Achieving a hermetic apical, lateral and coronal seal is an important factor to prevent entry of microorganisms into the canal and periapical tissues, and depends on proper cleaning and shaping and efficient obturation of root canal system (Wu et al. 1993; Mollander et al. 1998; Schafer et al. 2012). Advances in formulations of root canal irrigating solutions and rotary devices have greatly enhanced proper cleaning and shaping of root canal system. Homogenous, three-dimensional filling of root canal space by gutta-percha and sealer can greatly increase the success of endodontic treatment (Wu et al. 2002). Gutta-percha cones must be compacted next to each other with a very thin layer of sealer between gutta-percha cones and canal wall to minimize voids (Gordon et al. 2005). Gutta-percha dimensions do not change over time (Wu et al. 2009) but sealer undergoes shrinkage and dissolution (Al-Hadlaq et al. 2010; Nica et al. 2012). Following dissolution of sealer over time, voids are created in the canal, which can compromise the seal and enable entry and accumulation of microorganisms and subsequent development of periapical lesions and eventual treatment failure (Jarret et al. 2004; Schafer et al. 2012).

If the volume of gutta-percha mass compared to that of sealer increases, less voids will be created over time and coronal and apical seal will not be compromised.

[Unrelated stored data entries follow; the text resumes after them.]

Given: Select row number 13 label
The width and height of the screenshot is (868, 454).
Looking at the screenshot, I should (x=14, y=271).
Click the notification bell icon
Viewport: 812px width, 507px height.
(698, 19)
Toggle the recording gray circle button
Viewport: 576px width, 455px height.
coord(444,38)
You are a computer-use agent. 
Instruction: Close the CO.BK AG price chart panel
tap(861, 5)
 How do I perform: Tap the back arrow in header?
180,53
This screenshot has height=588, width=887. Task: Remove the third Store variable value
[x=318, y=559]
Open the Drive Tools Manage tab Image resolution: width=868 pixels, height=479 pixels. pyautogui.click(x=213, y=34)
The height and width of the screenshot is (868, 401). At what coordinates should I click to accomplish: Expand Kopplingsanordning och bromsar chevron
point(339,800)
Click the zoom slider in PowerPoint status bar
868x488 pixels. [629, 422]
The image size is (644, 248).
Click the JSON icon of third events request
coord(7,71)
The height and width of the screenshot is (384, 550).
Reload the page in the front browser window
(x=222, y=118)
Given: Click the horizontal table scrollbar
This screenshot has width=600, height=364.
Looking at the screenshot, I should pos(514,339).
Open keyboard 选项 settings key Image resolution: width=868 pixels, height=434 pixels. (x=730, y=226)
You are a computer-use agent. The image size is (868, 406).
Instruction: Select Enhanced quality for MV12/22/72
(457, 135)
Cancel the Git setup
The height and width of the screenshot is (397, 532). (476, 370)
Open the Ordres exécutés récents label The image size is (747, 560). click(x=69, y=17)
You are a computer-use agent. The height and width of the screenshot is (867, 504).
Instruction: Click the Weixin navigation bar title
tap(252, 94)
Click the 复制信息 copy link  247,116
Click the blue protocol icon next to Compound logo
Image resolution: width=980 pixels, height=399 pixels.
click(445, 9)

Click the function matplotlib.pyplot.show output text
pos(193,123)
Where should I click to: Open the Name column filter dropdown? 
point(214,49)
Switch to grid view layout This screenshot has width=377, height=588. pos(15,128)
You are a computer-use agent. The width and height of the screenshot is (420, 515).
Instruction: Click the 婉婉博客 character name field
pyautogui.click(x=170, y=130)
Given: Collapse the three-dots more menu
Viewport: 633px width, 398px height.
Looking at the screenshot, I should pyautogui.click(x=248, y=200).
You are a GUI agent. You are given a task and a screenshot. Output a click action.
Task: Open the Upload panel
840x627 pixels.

This would increase success of endodontic treatment (Kazemi et al. 1993; Kontakiotis et al. 1997; Wu et al. 2009). A systematic review reported that canals filled with adequate, homogenous gutta-percha mass showed primary endodontic success (Ng et al. 2008). Another study reported that homogeneity of gutta-percha mass had a significant positive effect on periapical health and success of endodontic treatment (Lee et al. 2012).

Root canal filling length should be equal to the working length to ensure that the entire prepared space is filled with gutta-percha (Kojima et al. 2004; Schaeffer et al. 2005). Thus, maximum penetration of master and accessory gutta-percha cones must be ensured. The taper of master and accessory gutta-percha cones is an important factor affecting the penetration depth of gutta-percha into the canal such that the greater the compatibility of taper of gutta-percha with that of root canal, the more homogenous and regular their arrangement would be in the canal. Some authors believe that using a single gutta-percha cone that matches the taper and size of prepared canal would have the best adaptation to canal walls (Whitworth, 2005; Schafer et al. 2013).

Several methods have been suggested for root canal obturation such as lateral compaction, vertical condensation, single-cone obturation with a gutta-percha cone that matches the size and taper of prepared canal (Schafer et al. 2012), use of a solid core covered with gutta-percha, injection of soft, plasticized gutta-percha into the canal and use of physically and chemically modified gutta-percha with higher adaptation (Skinner et al. 1987; Whitworth, 2005; Schafer et al. 2013). Each of these techniques has its own advantages and disadvantages, and no consensus has been reached on the superiority of one technique over the others (Aqrabawi et al. 2006; Ng et al. 2007).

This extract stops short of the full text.